Later, we call [VALGRIND_MAKE_MEM_UNDEFINED] (http://valgrind.org/docs/manual/mc-manual.html#mc-manual.clientreqs) in few places in the trusted code to tell valgrind that a specific portion of those 84G is accessible. This annotation is applied to memory locations where we put the untrusted code.

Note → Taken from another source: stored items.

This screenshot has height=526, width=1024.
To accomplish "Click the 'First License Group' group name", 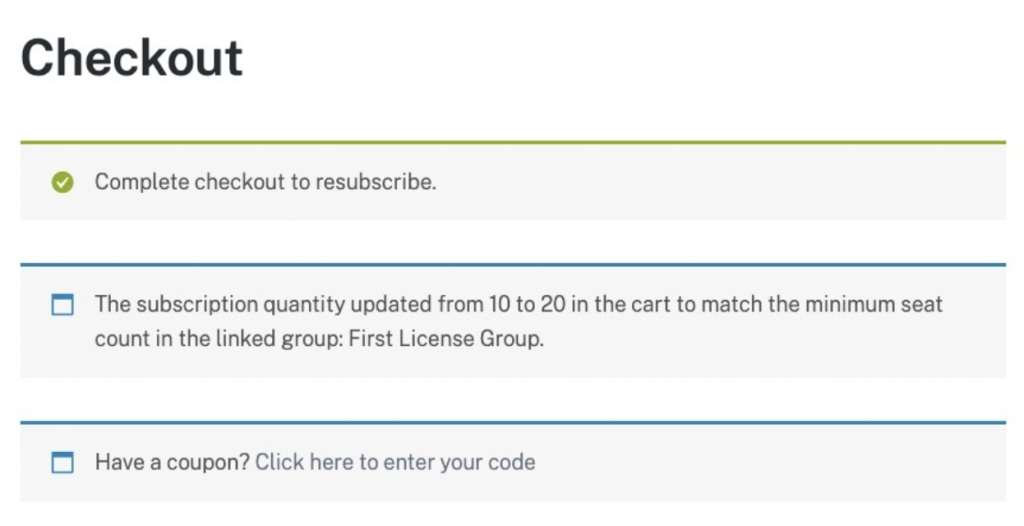I will [444, 338].
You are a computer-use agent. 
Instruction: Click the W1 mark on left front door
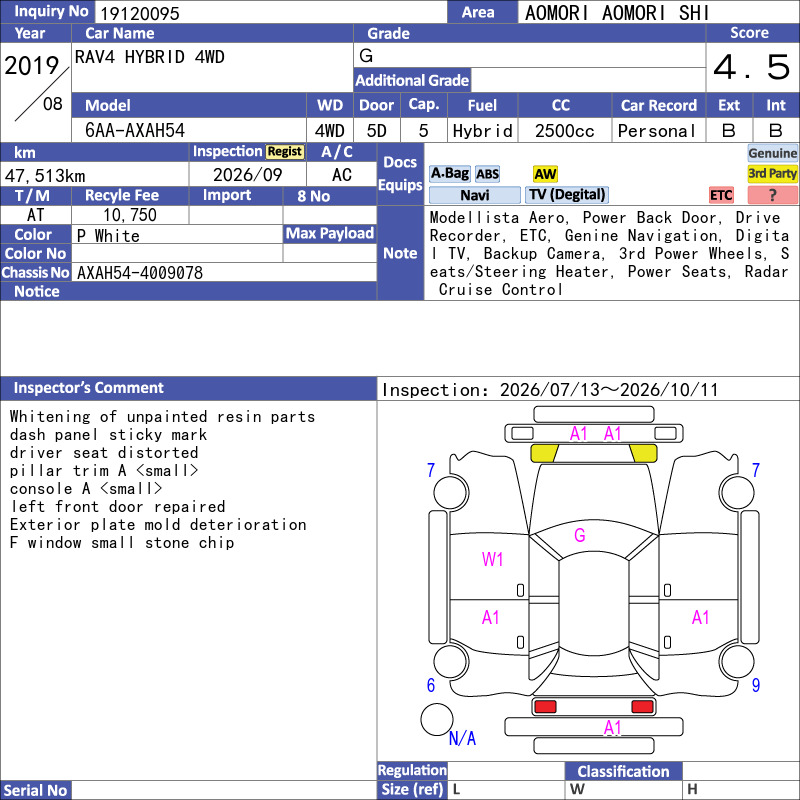coord(492,559)
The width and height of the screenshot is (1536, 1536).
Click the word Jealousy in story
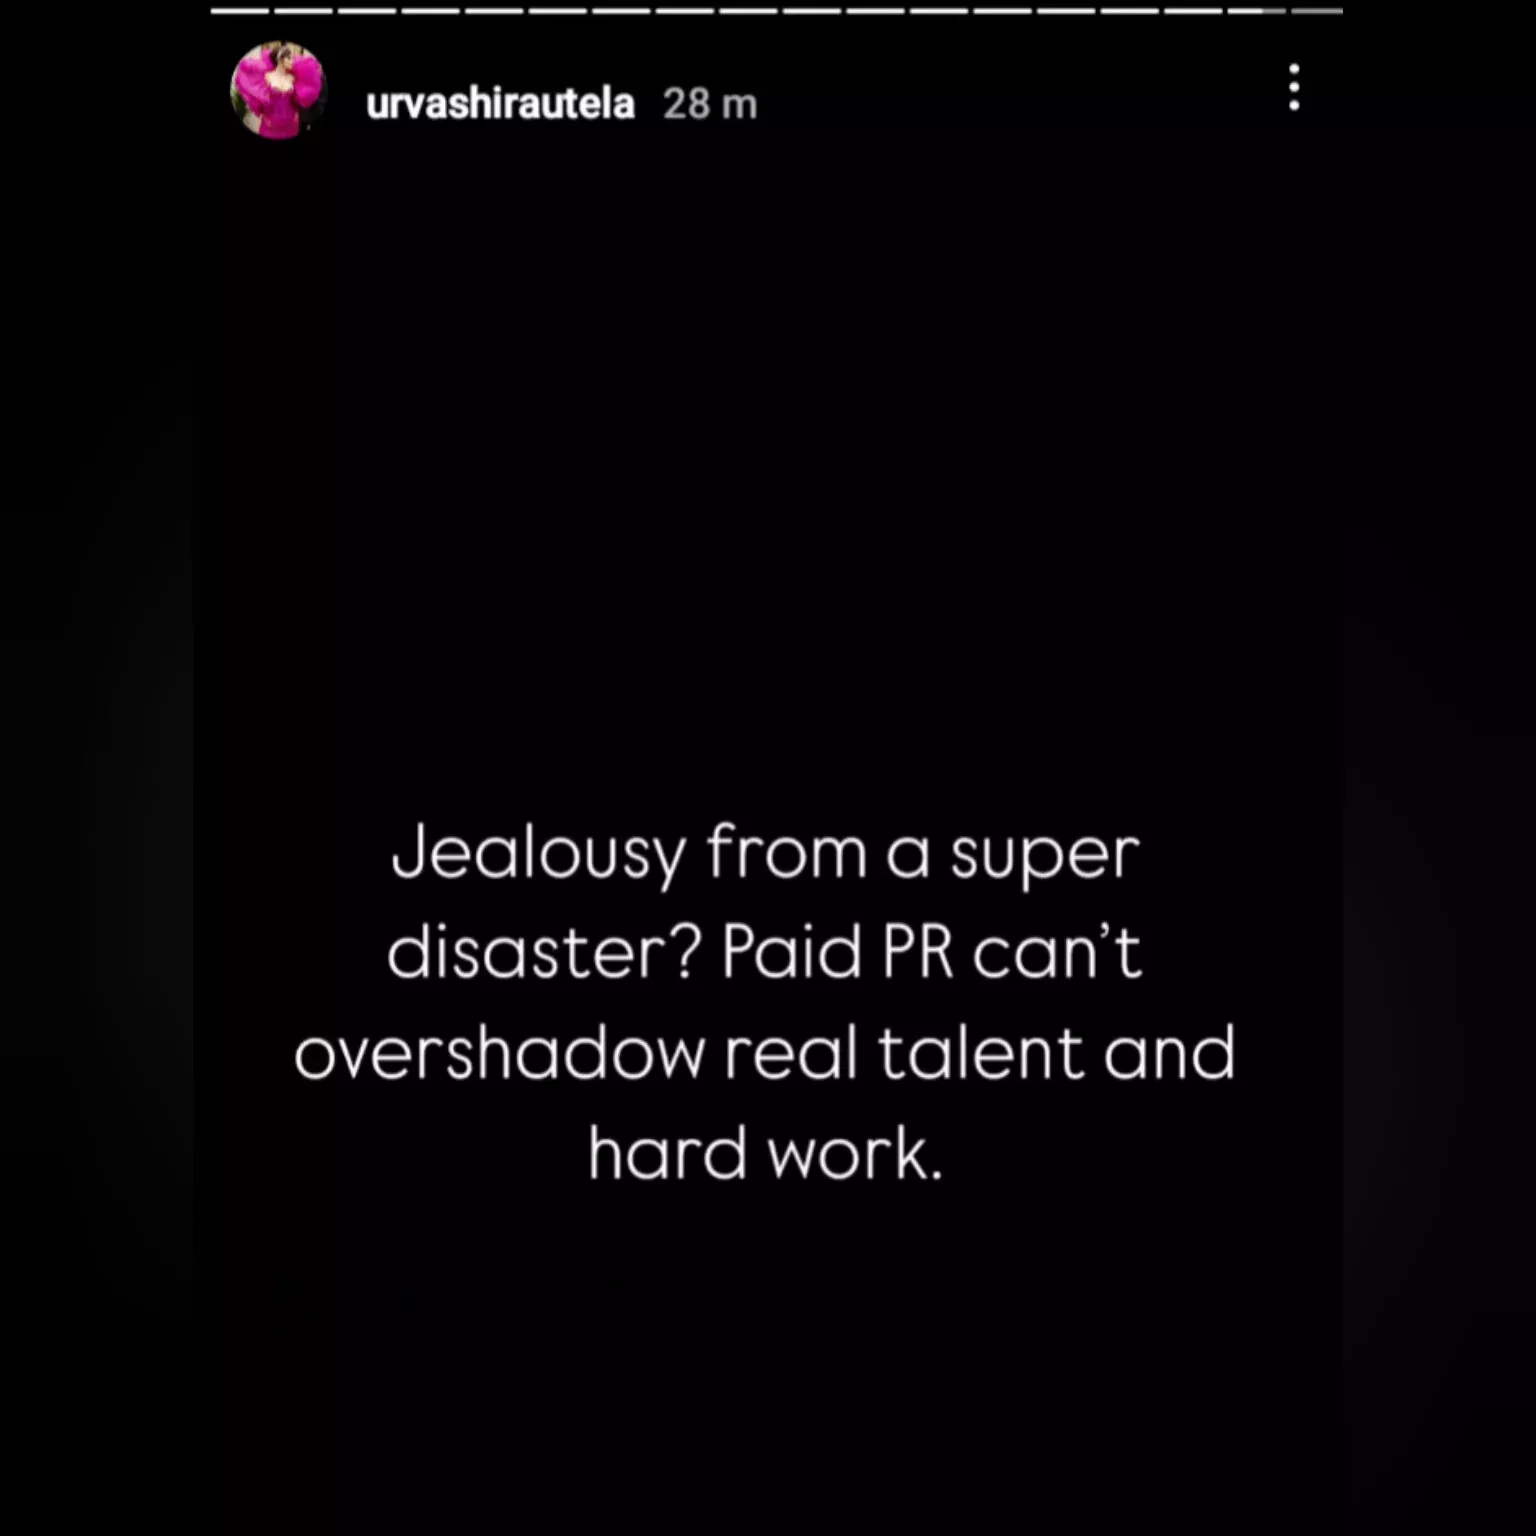pos(539,855)
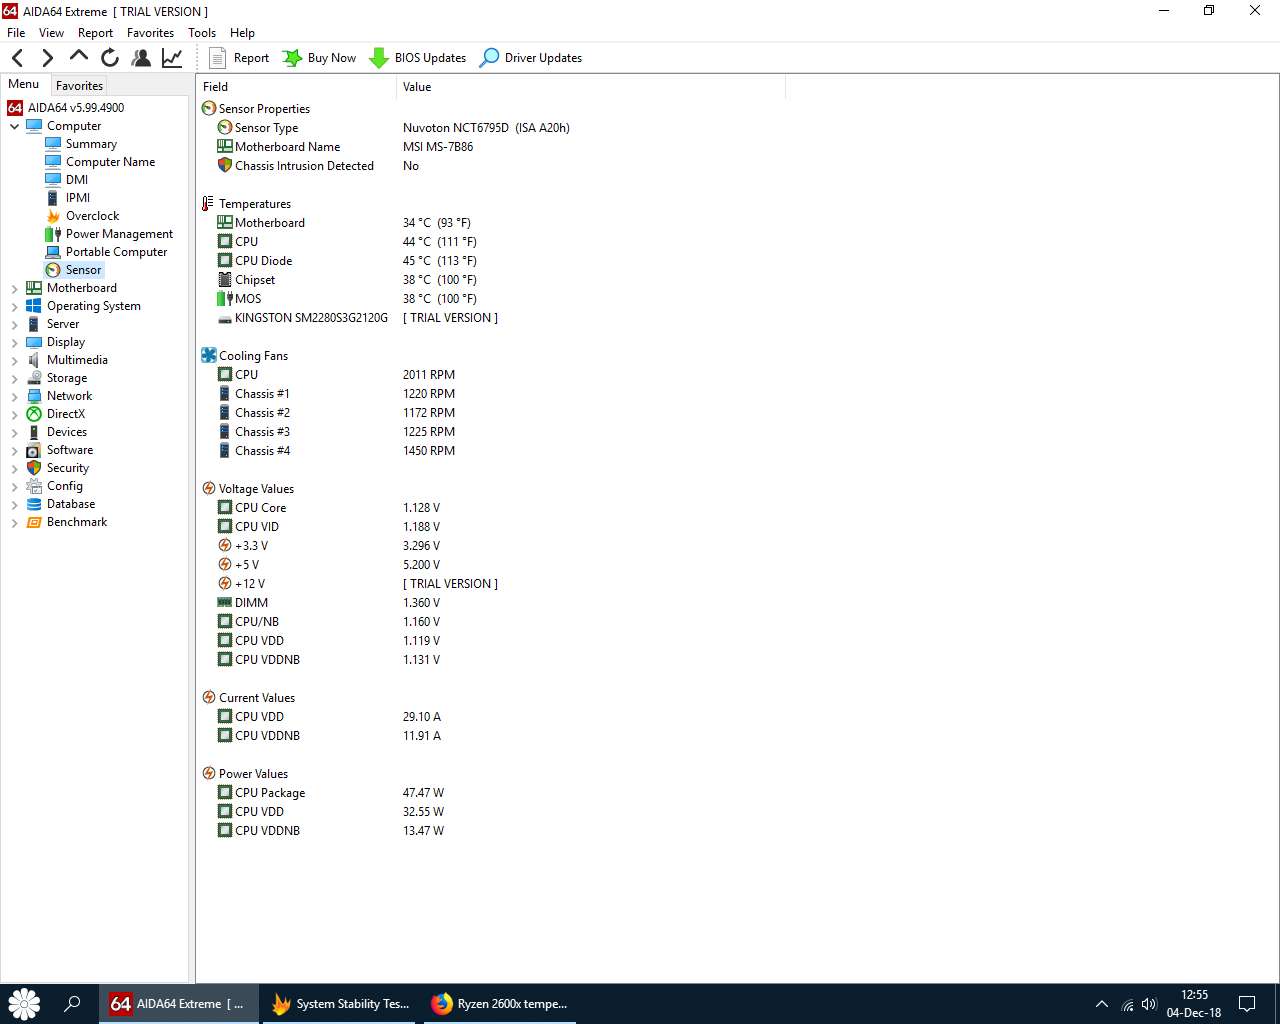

We intercept untrusted memory allocations (malloc, realloc, calloc, free) in untrusted/valgrind/valgrind_interceptors.c and notify Memcheck about them with client requests. These interceptors must be compiled with the untrusted compiler and, because dynamic linking is not yet supported, statically linked into the target binary.

Changes in valgrind

The patch to make valgrind work for NaCl (both trusted and untrusted code) is in progress. Here is a short summary.

  • Allow mmap of 88G:
    • Change N_PRIMARY_BITS from 19 to 22 in memcheck/mc_main.c, set magic constants accordingly.
    • Ignore all mmaps greater than 84G (notify_tool_of_mmap in coregrind/m_syswrap/syswrap-generic.c)
    • Set aspacem_maxAddr = (Addr)0x4000000000 - 1; // 256G (coregrind/m_aspacemgr/aspacemgr-linux.c)
  • Increase VG_N_SEGMENTS and VG_N_SEGNAMES.
  • Increase VG_N_THREADS in include/pub_tool_threadstate.h (from 500 to 10000).
  • Notify Valgrind about the NaCl's untrusted memory region:
    • add one more client request VG_USERREQNACL_MEM_START (coregrind/pub_core_clreq.h and coregrind/m_scheduler/scheduler.c)
    • Intercept NaCl's StopForDebuggerInit (coregrind/m_replacemalloc/vg_replace_malloc.c).
  • Load debug info from .nexe file:
    • Modify di_notify_mmap (coregrind/m_debuginfo/debuginfo.c)
  • valgrind.h, see here: http://code.google.com/p/nativeclient/source/browse/trunk/src/native_client/src/third_party/valgrind/nacl_valgrind.h

TODOs: * get rid of Warning: client switching stacks? SP change: 0x404e0b8 --> 0xbffffff80 in some clean way.